Передо мною появившаяся 25 мая статья Набокова под заглавием «Практические уроки». Напечатанная в «Вестнике партии Народной Свободы», она сугубо интересна, ибо определяет, куда хотел Набоков направить свою партию. Она исполнена глубокого пессимизма. «Чудодейственная быстрота, какая-то волшебная легкость переворота, сразу опрокинувшего без остатка весь насквозь прогнивший фасад старого порядка, – подлинный энтузиазм, охвативший всех, единодушное признание нового строя всей страной и Западной Европой, бесчисленные выражения доверия и готовности поддерживать Временное правительство – все это сулило успех и благополучие, сулило прочность и плодотворность фактической республики». «Что же сталось?» – спрашивает себя Набоков. «В какую бы область государственной жизни мы ни взглянули, везде встают не радужные картины, а какие-то зловещие признаки разложения и гибели. И общее душевное состояние все более начинает походить на старое, дореволюционное. Как тогда люди сознательные, отдающие себе отчет в том, что делается кругом, с тревогой задавали себе и друг другу вопрос – что же дальше? и где выход? – так и теперь нет другого вопроса. За исключением политически бессознательных масс и кучки анархически настроенных сознательных элементов, сейчас нет никого, кто бы не испытывал этой мучительной тревоги…» И вот его заключение: «Во Франции существует взгляд, что Великая французская революция должна быть принята целиком, en bloc. И этот взгляд понятен и законен. Возможно, что и будущие русские историки через сто лет согласятся принять русскую революцию en bloc. Но мы современники – мы участники не можем теперь же встать на высоту исторической перспективы. Для нас в этом живом процессе превращения есть и то, за что мы боремся, и то, против чего мы будем бороться. И когда мы боремся против эксцессов и злоупотреблений, против вольных и невольных грехов революции, мы сильны одним сознанием: мы сильны уверенностью, что в этой борьбе мы отстаиваем великие и плодотворные ее подлинные начала».

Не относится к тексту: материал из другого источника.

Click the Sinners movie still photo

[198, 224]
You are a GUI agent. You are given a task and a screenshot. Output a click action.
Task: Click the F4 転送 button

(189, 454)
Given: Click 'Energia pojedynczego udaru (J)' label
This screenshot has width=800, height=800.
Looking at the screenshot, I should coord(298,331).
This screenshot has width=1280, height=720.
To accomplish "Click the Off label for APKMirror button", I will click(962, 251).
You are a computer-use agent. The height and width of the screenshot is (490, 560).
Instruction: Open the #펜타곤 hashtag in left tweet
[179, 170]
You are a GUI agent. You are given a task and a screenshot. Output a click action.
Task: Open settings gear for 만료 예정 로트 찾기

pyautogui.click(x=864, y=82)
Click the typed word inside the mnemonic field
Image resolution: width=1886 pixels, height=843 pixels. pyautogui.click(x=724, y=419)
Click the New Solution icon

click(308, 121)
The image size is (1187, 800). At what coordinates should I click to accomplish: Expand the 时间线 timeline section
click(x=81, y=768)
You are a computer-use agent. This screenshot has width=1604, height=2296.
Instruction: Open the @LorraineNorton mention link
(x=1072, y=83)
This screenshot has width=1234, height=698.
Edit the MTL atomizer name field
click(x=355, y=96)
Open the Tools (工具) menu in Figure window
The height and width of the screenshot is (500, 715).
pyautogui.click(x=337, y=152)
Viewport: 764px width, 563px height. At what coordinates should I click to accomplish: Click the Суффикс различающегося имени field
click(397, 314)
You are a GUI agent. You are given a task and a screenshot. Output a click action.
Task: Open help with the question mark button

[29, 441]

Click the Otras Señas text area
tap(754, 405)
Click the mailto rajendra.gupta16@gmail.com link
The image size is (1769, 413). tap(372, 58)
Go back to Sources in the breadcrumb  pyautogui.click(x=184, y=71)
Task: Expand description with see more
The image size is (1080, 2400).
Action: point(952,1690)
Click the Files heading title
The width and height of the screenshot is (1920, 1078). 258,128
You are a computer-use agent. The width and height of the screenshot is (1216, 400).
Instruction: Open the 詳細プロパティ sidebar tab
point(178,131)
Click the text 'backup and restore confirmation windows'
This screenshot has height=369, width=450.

Набоков был одним из первых, имевших смелость всенародно сказать то, что я сейчас привел. Он был, конечно, не один в этом диагнозе, уже и в этот ранний месяц существования Временного правительства. Но все же кругом господствовал наскоро сколоченный официальный оптимизм в оценке всего, что творилось, а рядом с ним еще и тенденция – всего ярче представленная тогда в несоциалистической интеллигенции Некрасовым – построить весь расчет на том, чтобы, как тогда говорилось, поймать революционную волну и на ее гребне основать влияние и власть. Набоков был слишком уравновешен и трезв, чтобы дать себя убаюкивать казенно-революционным оптимизмом, и слишком честен, чтобы принять макиавеллизм Некрасова.
Этот вопрос: «Что же дальше? И где выход?» – эта патриотическая тревога за будущее определяют всю дальнейшую деятельность Набокова летом и осенью 1917 г.
Все помнят, как ставился тогда этот вопрос. Он слагался из положения внешнего и положения внутреннего. Сознание связи между войной и революцией, необходимости выбрать между «борьбой до победного конца» и организацией нормальной государственной жизни в новых формах, было в те месяцы далеко не всеобщим. Напротив того, оно казалось тогда скорее греховной и запретной политической ересью. Царствовала концепция Милюкова: революция была сделана, чтобы успешно завершить войну – один из наивнейших самообманов этой богатой всякими фикциями эпохи. Оглядываясь сейчас назад с тем спокойствием, которое дает утекшее время, я должен сказать, что среди социалистов, игравших в то время первенствующую роль, у Дана, Гоца, Скобелева, даже Керенского, у А. Я. Гальнерна, сменившего Набокова в качестве опекуна над порядком во Временном правительстве и так же безнадежно подавленного сумбуром входивших в его состав людей, сознание невозможности в одно и то же время вести войну и канализовать революцию было гораздо более ясным, чем у официальных вождей кадетов. Но социалисты редко умели грамотно выразить свою политику и знали только трафареты своих интернационалов по принадлежности, товар, не имевший международного обращения и мало внутреннего в западноевропейских странах, союзных и неприятельских.